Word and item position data
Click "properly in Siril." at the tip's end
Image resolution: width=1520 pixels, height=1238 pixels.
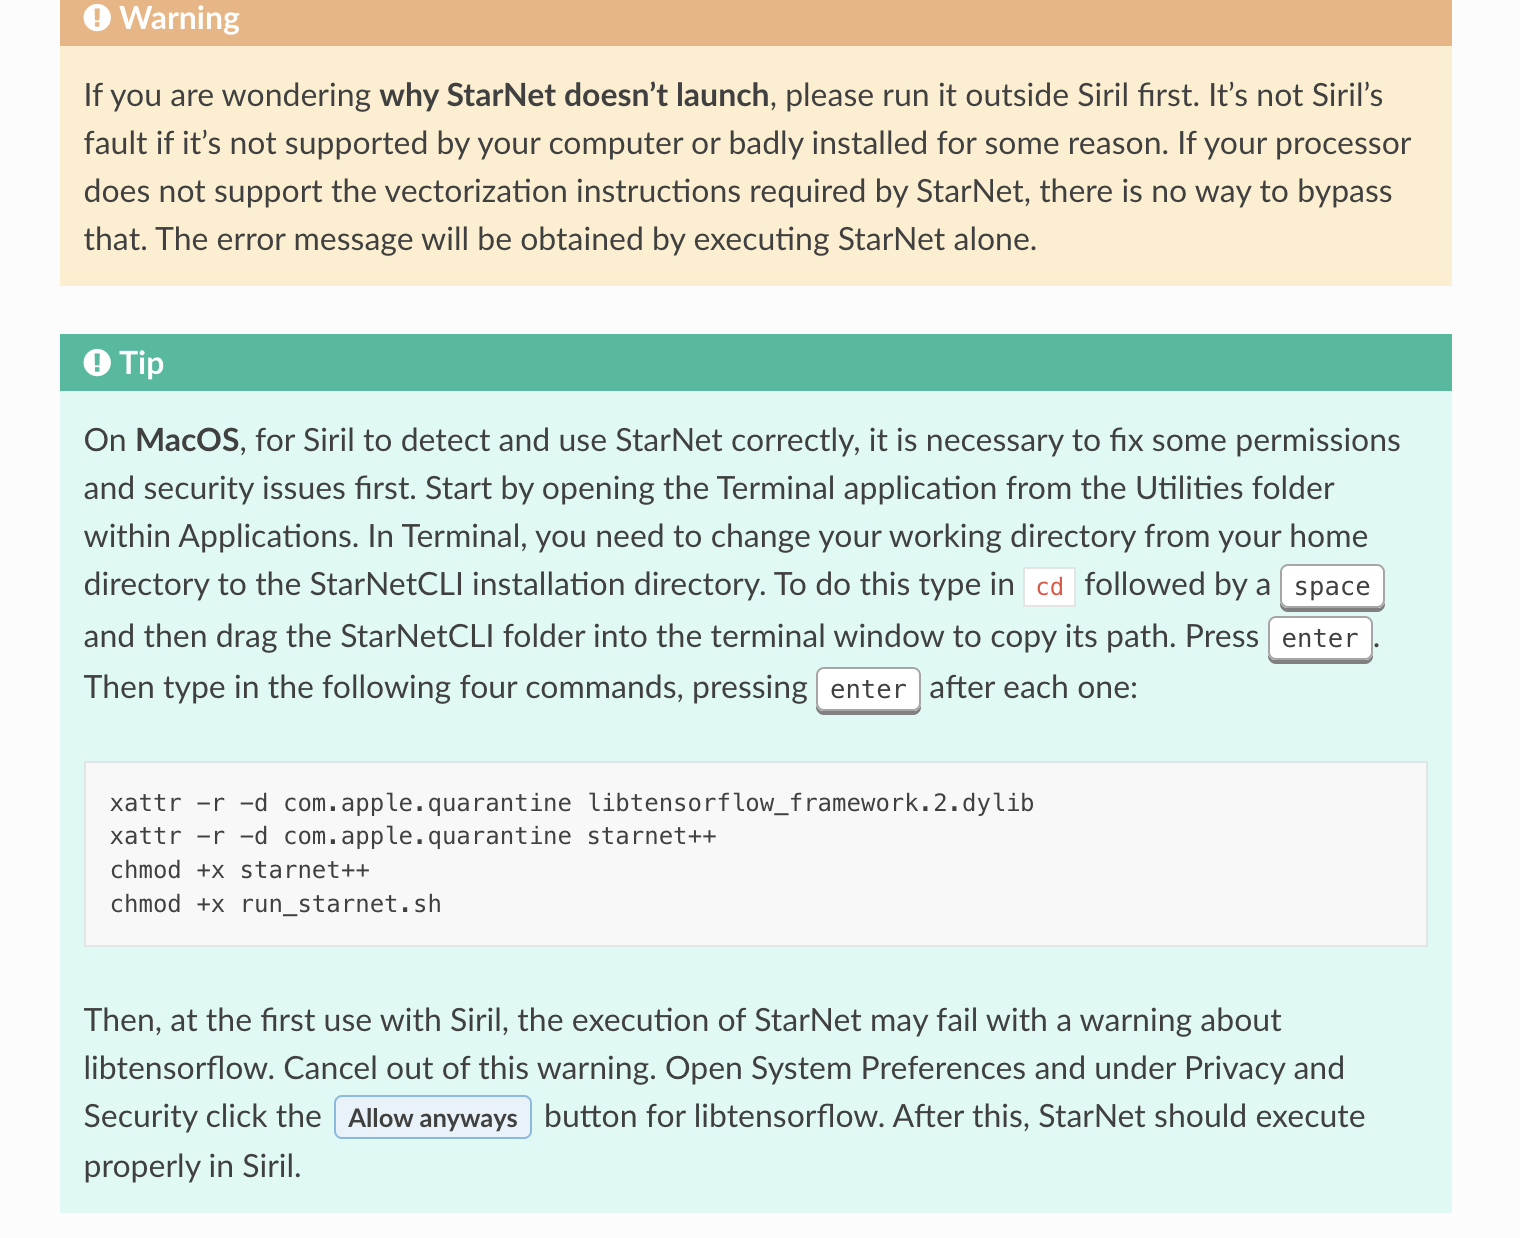coord(192,1166)
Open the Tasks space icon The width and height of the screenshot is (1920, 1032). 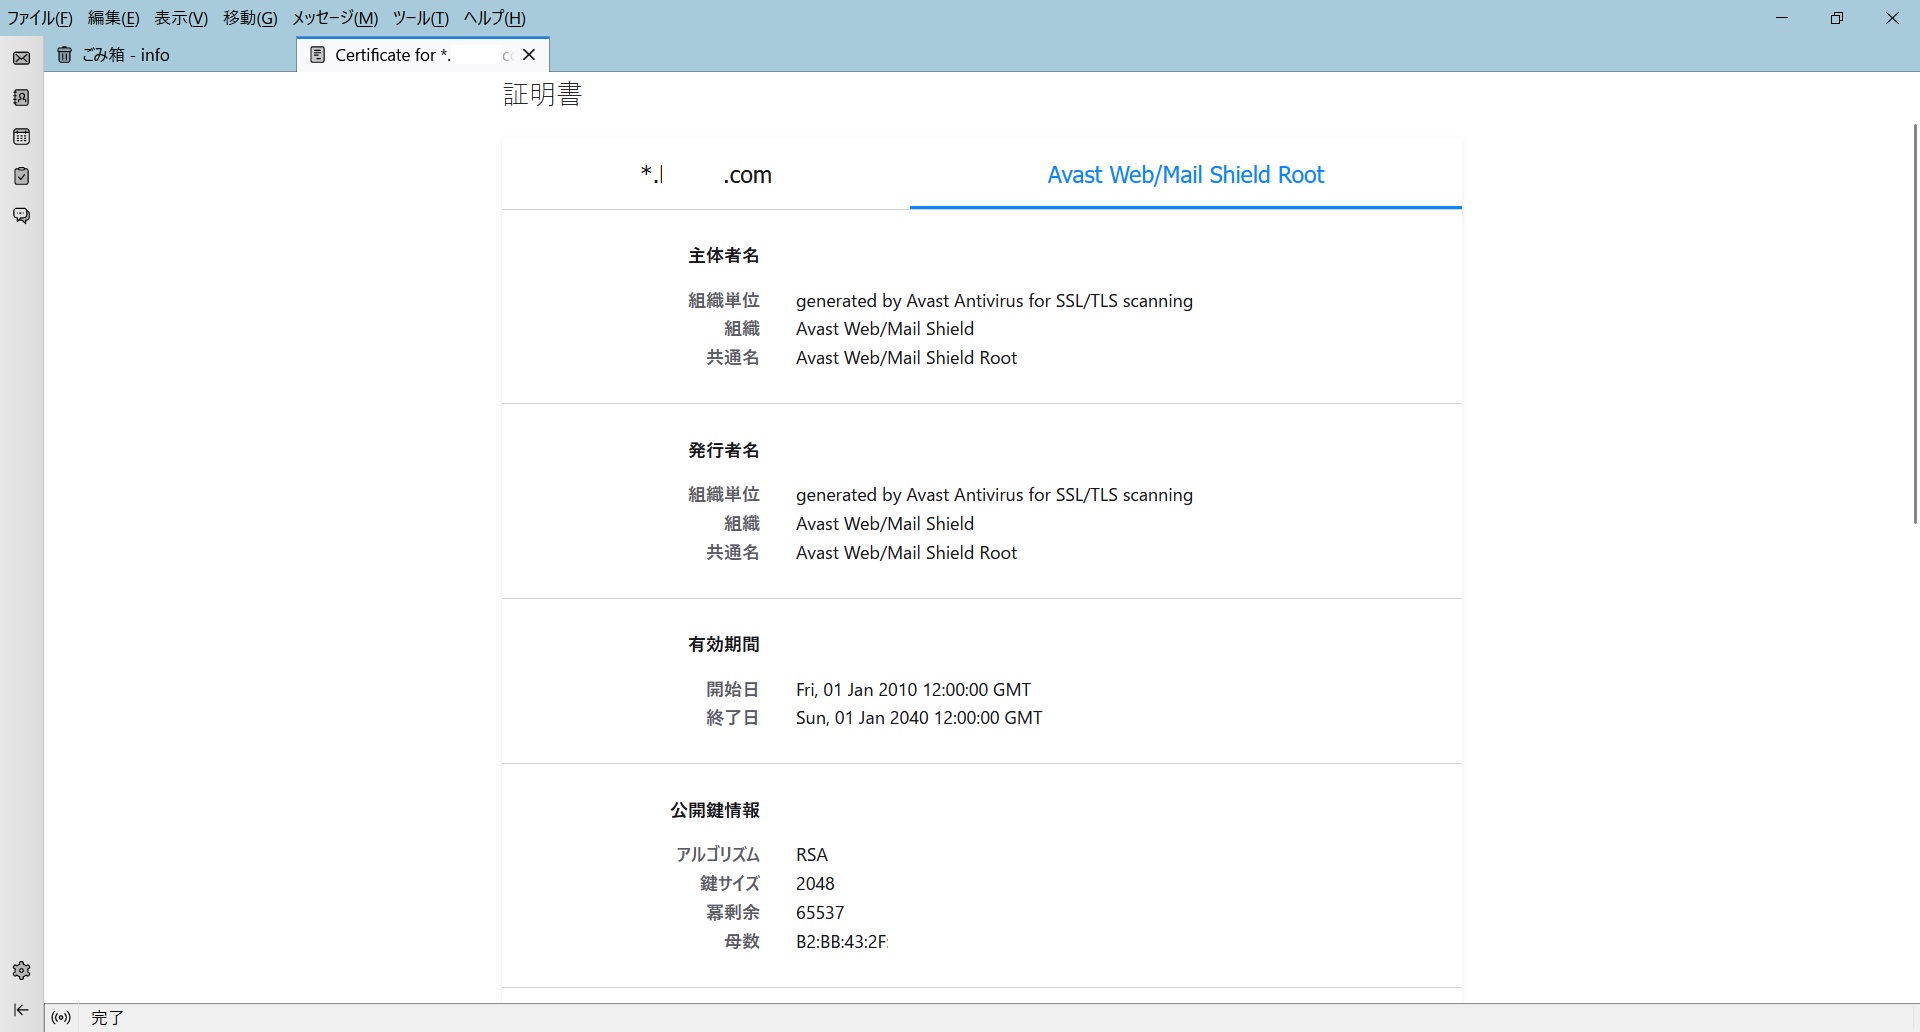coord(21,176)
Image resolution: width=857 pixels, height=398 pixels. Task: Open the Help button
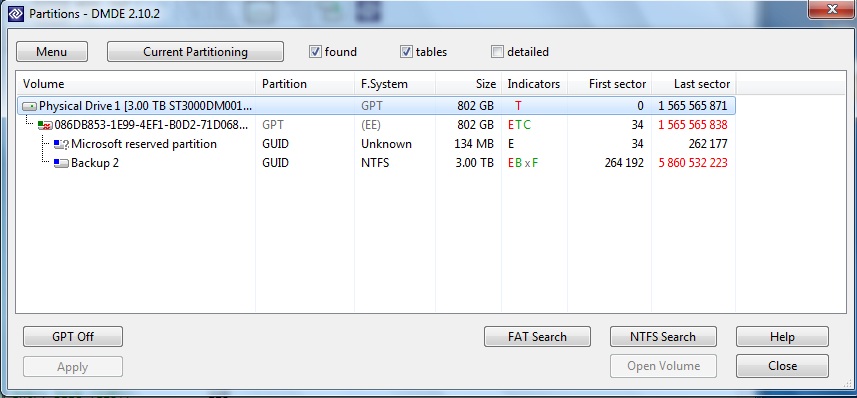click(x=782, y=337)
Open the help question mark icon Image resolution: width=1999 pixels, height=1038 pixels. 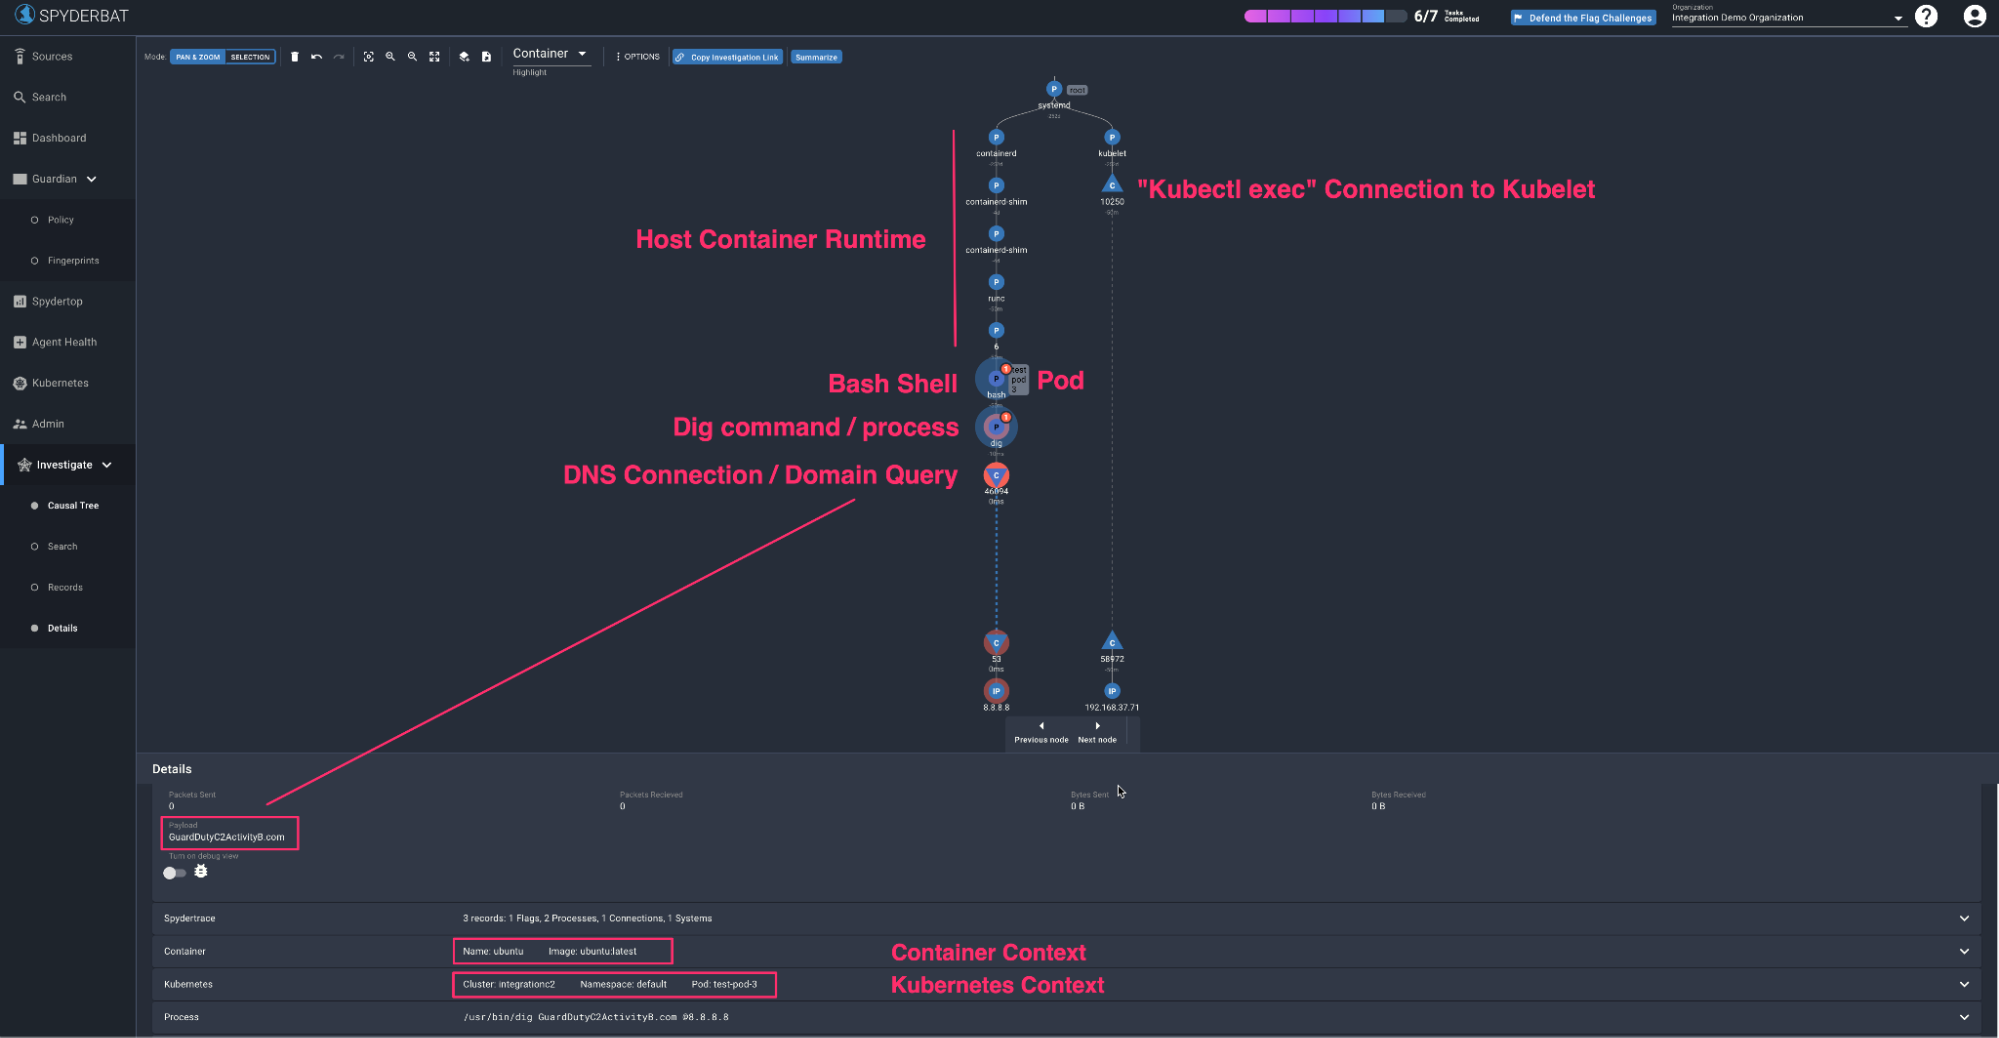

- **Stated task**
Starting at the line that contains "Image resolution: width=857" and continuing through the final line of the data, convert those lines into a numbered list, skipping any blank lines and omitting the pictures.

- **Complete output**
1. Image resolution: width=857 pixels, height=398 pixels. Task: Open the Help button
2. click(x=782, y=337)
3. Open the help question mark icon Image resolution: width=1999 pixels, height=1038 pixels. 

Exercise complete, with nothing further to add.